Of crucial importance for the future of plastic electronics is the cultivation of a good understanding of precisely how electric currents flow in the devices. Most organic semiconductor devices suffer from numerous material defects, which dominate the behavior of moving charges and obscure efforts to understand the intrinsic properties of the material. In August 2004 a research group led by John A. Rogers of the University of Illinois and Michael E. Gershenson of Rutgers University reported a major advance in unraveling these effects. The group made an extremely pure and defect-free crystal of rubrene by vapor deposition. (Rubrene consists of four benzene rings in a chain with four more attached individually as side groups, like two pairs of wings.) They constructed electrodes separately in the form of a “stamp” that was pressed against the rubrene to create a transistor. This technique avoids damage to the rubrene by the electrode-making process.
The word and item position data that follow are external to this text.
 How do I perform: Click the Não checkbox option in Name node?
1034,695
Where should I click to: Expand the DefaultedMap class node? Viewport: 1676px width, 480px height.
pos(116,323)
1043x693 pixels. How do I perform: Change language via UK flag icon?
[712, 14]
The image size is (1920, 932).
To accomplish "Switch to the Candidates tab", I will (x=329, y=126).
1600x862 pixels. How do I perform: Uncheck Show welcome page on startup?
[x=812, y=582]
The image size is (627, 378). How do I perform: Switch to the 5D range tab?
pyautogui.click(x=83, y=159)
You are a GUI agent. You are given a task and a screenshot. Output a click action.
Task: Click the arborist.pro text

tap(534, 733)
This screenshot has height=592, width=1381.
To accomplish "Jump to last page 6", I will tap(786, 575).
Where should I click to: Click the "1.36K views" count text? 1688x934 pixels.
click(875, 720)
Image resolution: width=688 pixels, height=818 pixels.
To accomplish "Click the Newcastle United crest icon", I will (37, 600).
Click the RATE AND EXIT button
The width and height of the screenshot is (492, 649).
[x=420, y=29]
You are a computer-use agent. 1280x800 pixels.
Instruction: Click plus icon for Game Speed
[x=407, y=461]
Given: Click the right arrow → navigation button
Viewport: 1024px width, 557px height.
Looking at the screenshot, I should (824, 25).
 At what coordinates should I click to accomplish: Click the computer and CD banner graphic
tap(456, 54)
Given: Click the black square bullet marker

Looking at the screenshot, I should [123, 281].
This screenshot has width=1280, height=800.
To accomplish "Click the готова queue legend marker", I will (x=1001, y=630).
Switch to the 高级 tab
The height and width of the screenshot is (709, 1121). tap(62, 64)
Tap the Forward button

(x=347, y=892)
Measurements of the transistor’s properties revealed that the flow of charges in organics is slower than in silicon largely because the charges distort the flexible organic crystal lattice and then drag around the distortions with them.
Samuel I. Stupp and his co-workers at Northwestern University have pursued a different technique to reduce the amount of defects and disorder in organic materials. They worked with a short chainlike molecule called phenylene vinylene, attaching a water-repelling molecule to one end of the chain and a water-attracting molecule to the other end. Then they poured a water-based solution of the molecules onto glass, where the molecules self-assembled into well-ordered layers.
Such tightly packed and orderly films have two advantages over more typically disordered polymers: charges flow through the material far more efficiently, and when used as a light source (phenylene vinylene is widely used to make organic light-emitting diodes), the material has fewer luminescence-quenching defects. The group plans to make light-emitting diodes and solar cells out of the material. It won’t be long before these various new findings make their way into the designs of commercial devices.